GIVEN PASSAGE |
Harmonic Series question about convergence For large enough $n \in \mathbb{N}$, consider the sequence $(a_i (n))_{i \in \mathbb{N}} \overset{\Delta}{=} (a_i)_i : a_i(n) \overset{\Delta}{=} a_i = \frac{\sum_{x=1}^n (\frac{1}{x^i})}{i} \forall i \in \mathbb{N}$. Is (a_i)_i monotonic decreasing to $0$ (again, for any sufficient large $n$, that is)? 

Here is my real question: Does the following series converge: $-\frac{\sum_{x=1}^n (\frac{1}{x^1})}{1} + \frac{\sum_{x=1}^n (\frac{1}{x^2})}{2} - \frac{\sum_{x=1}^n (\frac{1}{x^3})}{3} + \frac{\sum_{x=1}^n (\frac{1}{x^4})}{4} - \frac{\sum_{x=1}^n (\frac{1}{x^5})}{5} + \dots$? If so, to what value? (It should be dependent on $n$, I believe).
Alternatively, why is $\underset{i \rightarrow \infty}{\lim} (\frac{\zeta(i)}{i}) = 0$ (and monotonically so)?
My thoughts: I see the geometric series in the coefficients of each term. Could I differentiate each sum $\frac{\sum_{x=1}^n (\frac{1}{x^i})}{i}$ by $i$ in order to play around with things?
 A: $$\sum_{j=1}^\infty \dfrac{(-1)^j x^{-j}}{j} = - \log(1 + 1/x) = \log(x) - \log(x+1)$$
converging for $x \ge 1$.  Sum this for $x = 1$ to $n$ and you get
$-\log(n+1)$.
A: Here is an answer to your question " why is $\lim_{i \to \infty} \zeta(i)/i = 0$ ( and monotonically so)."

WRITTEN EXERCISE |
Reproduce the harmonic series discussion starting at "Harmonic Series question" and ending at "on $n$, I believe).", changing "real question" to "main question".

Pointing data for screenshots
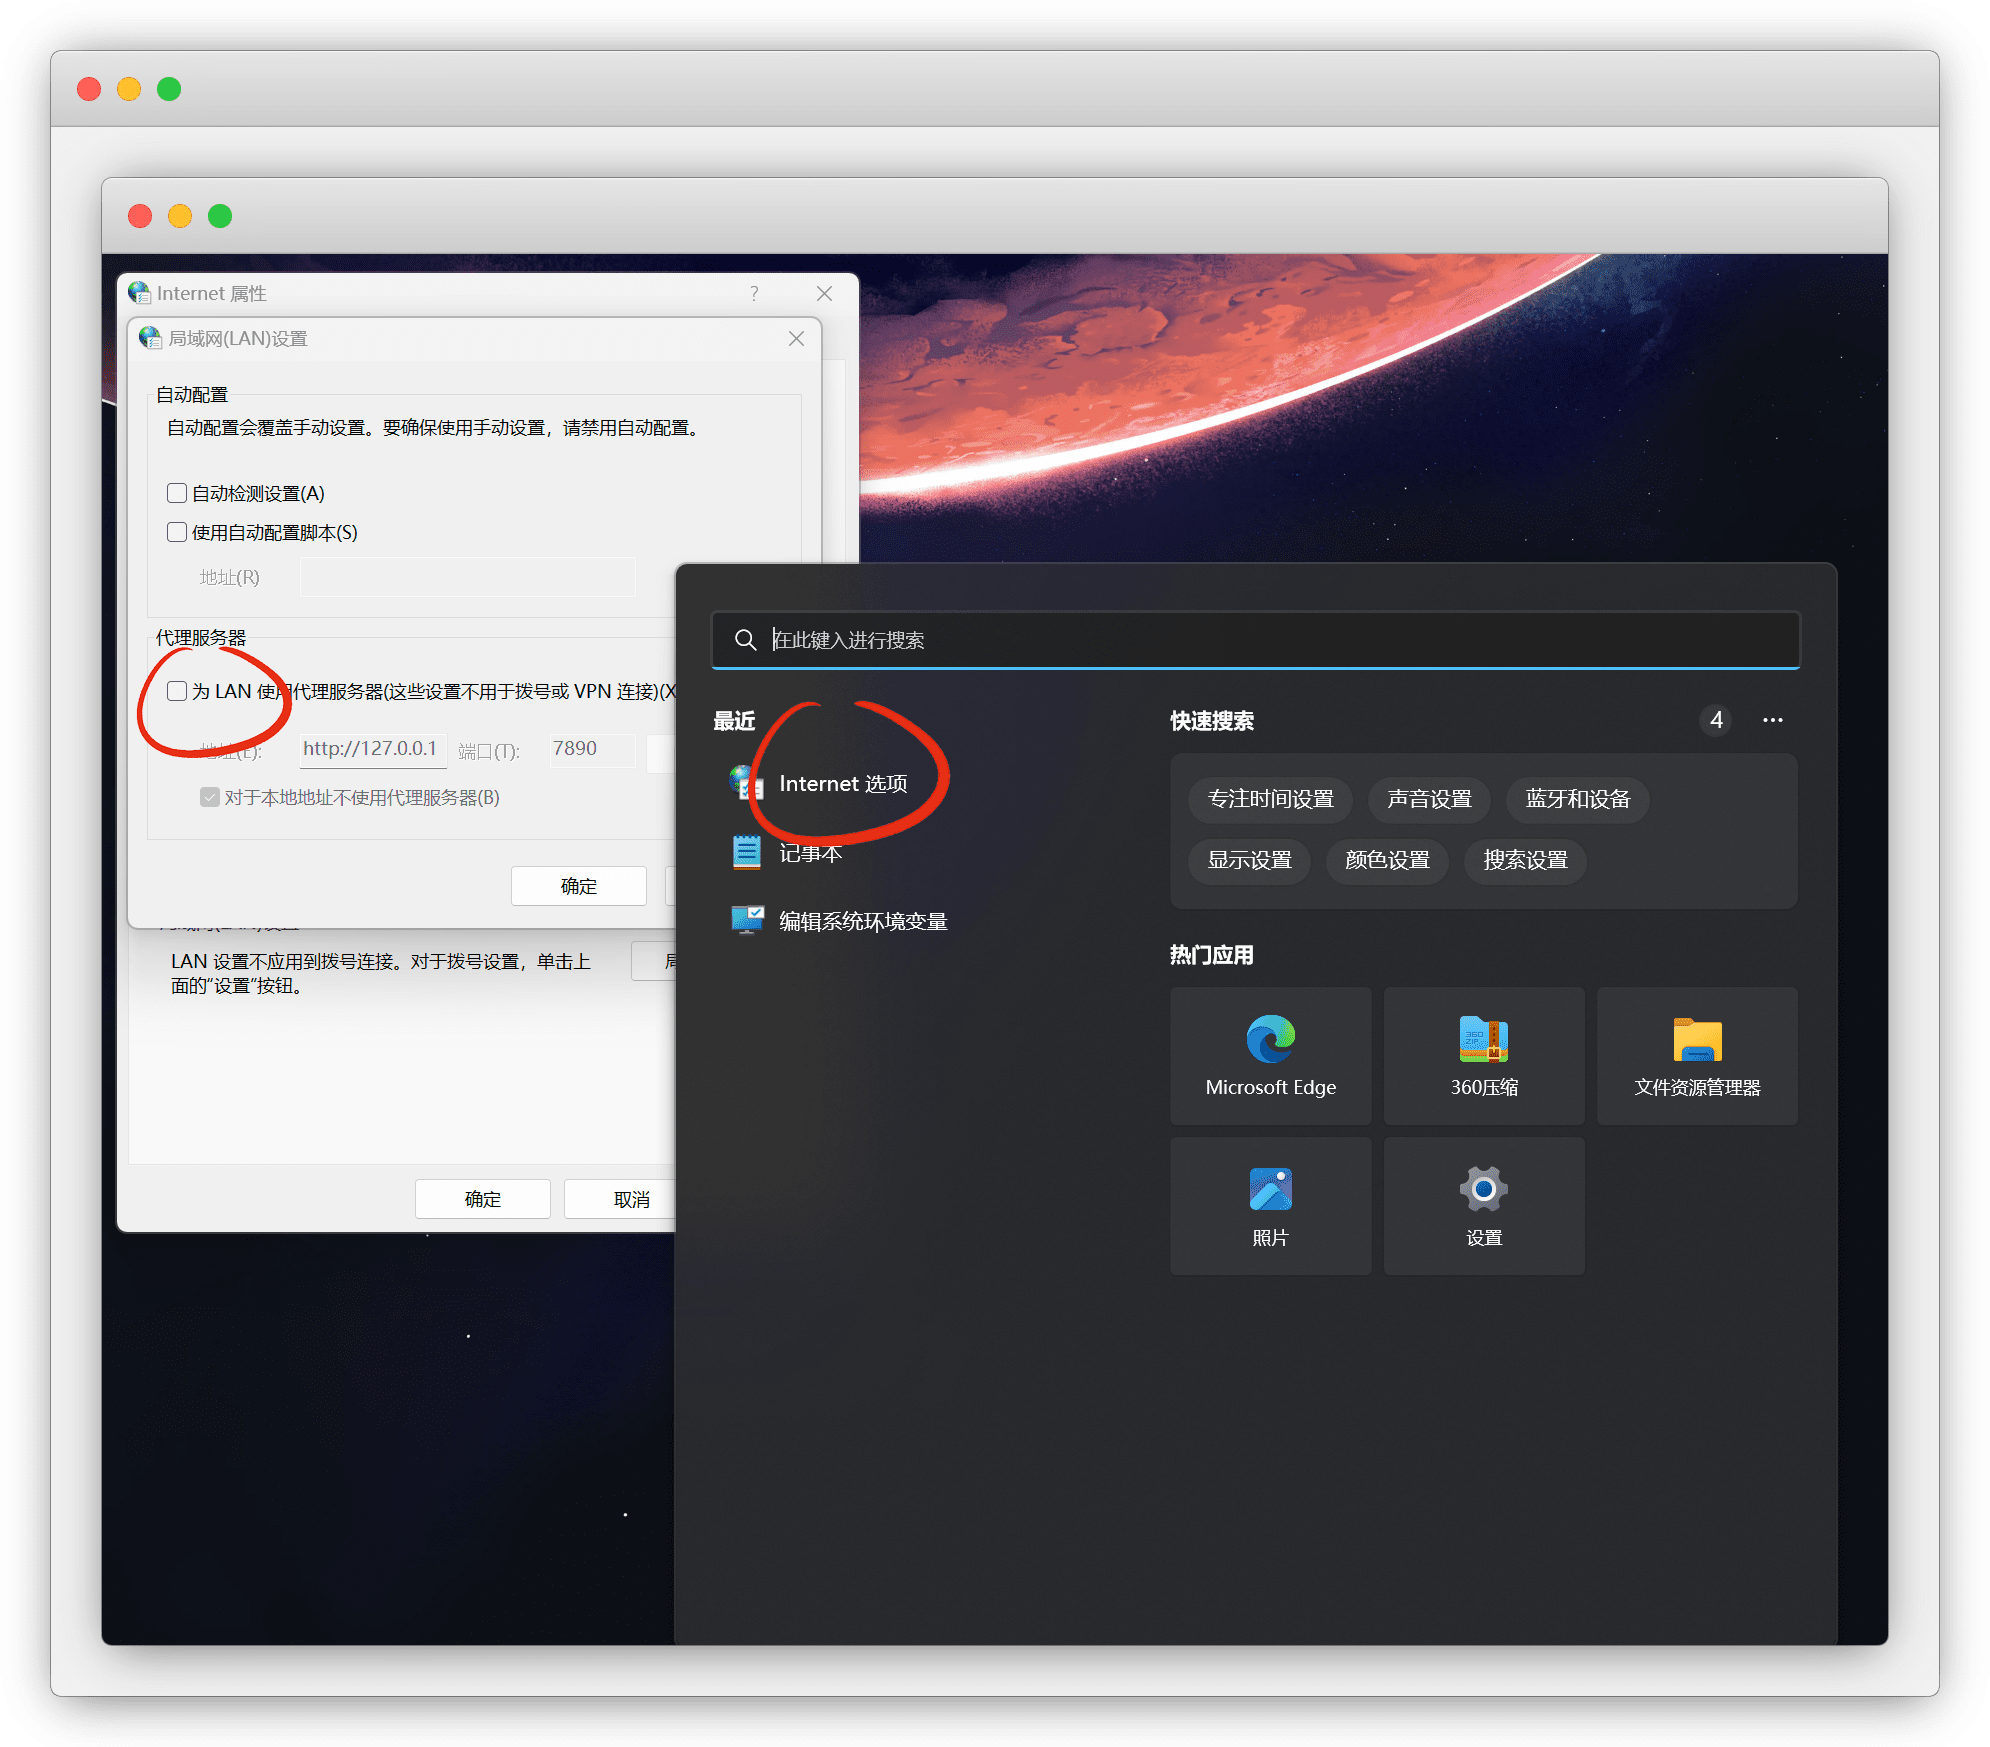The width and height of the screenshot is (1990, 1747).
Task: Launch the 360压缩 app tile
Action: [1483, 1055]
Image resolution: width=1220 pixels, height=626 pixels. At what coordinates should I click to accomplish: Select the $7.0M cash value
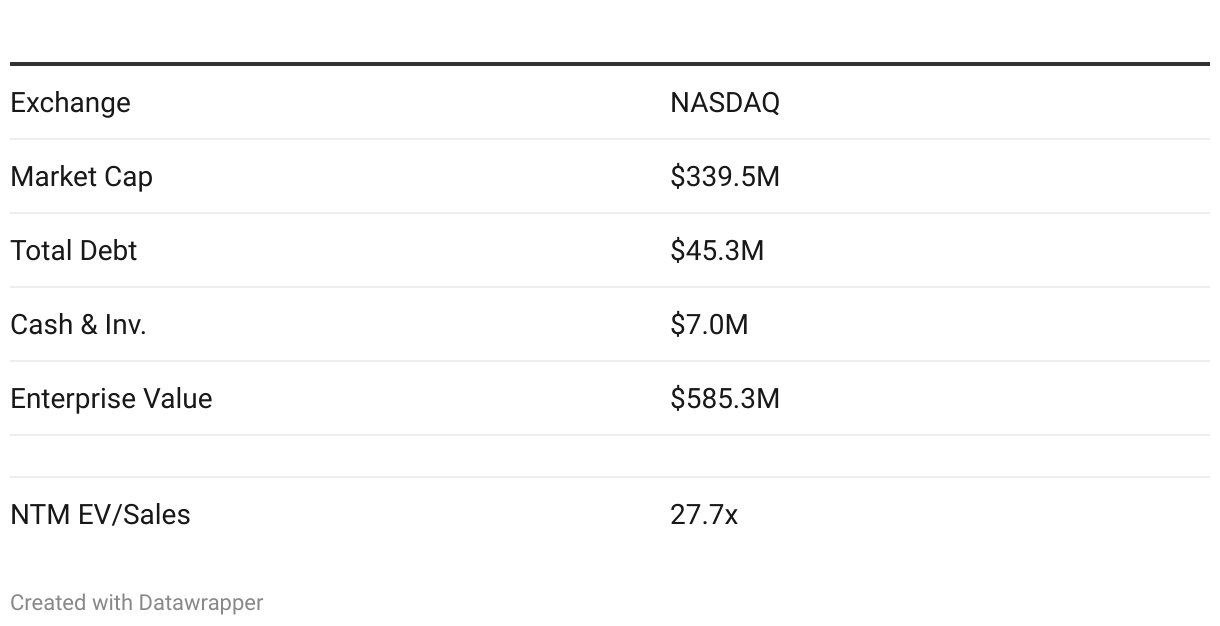click(x=708, y=325)
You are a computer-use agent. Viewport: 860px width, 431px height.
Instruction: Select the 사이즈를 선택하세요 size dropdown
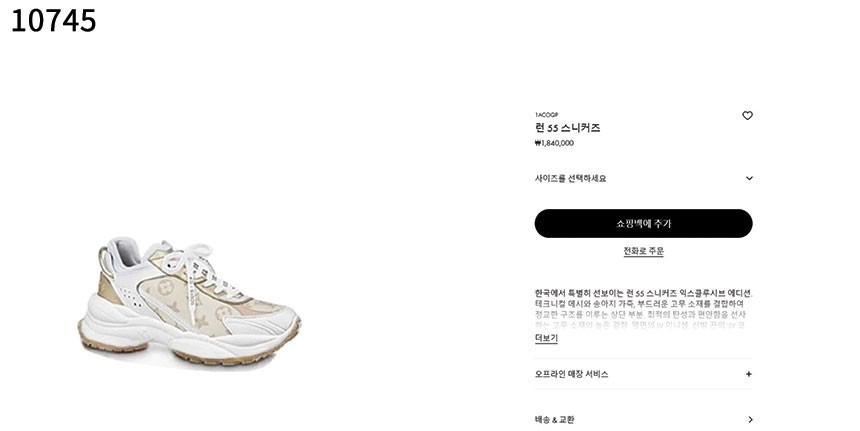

WRITTEN RESPONSE |
Harmonic Series question about convergence For large enough $n \in \mathbb{N}$, consider the sequence $(a_i (n))_{i \in \mathbb{N}} \overset{\Delta}{=} (a_i)_i : a_i(n) \overset{\Delta}{=} a_i = \frac{\sum_{x=1}^n (\frac{1}{x^i})}{i} \forall i \in \mathbb{N}$. Is (a_i)_i monotonic decreasing to $0$ (again, for any sufficient large $n$, that is)? 

Here is my main question: Does the following series converge: $-\frac{\sum_{x=1}^n (\frac{1}{x^1})}{1} + \frac{\sum_{x=1}^n (\frac{1}{x^2})}{2} - \frac{\sum_{x=1}^n (\frac{1}{x^3})}{3} + \frac{\sum_{x=1}^n (\frac{1}{x^4})}{4} - \frac{\sum_{x=1}^n (\frac{1}{x^5})}{5} + \dots$? If so, to what value? (It should be dependent on $n$, I believe).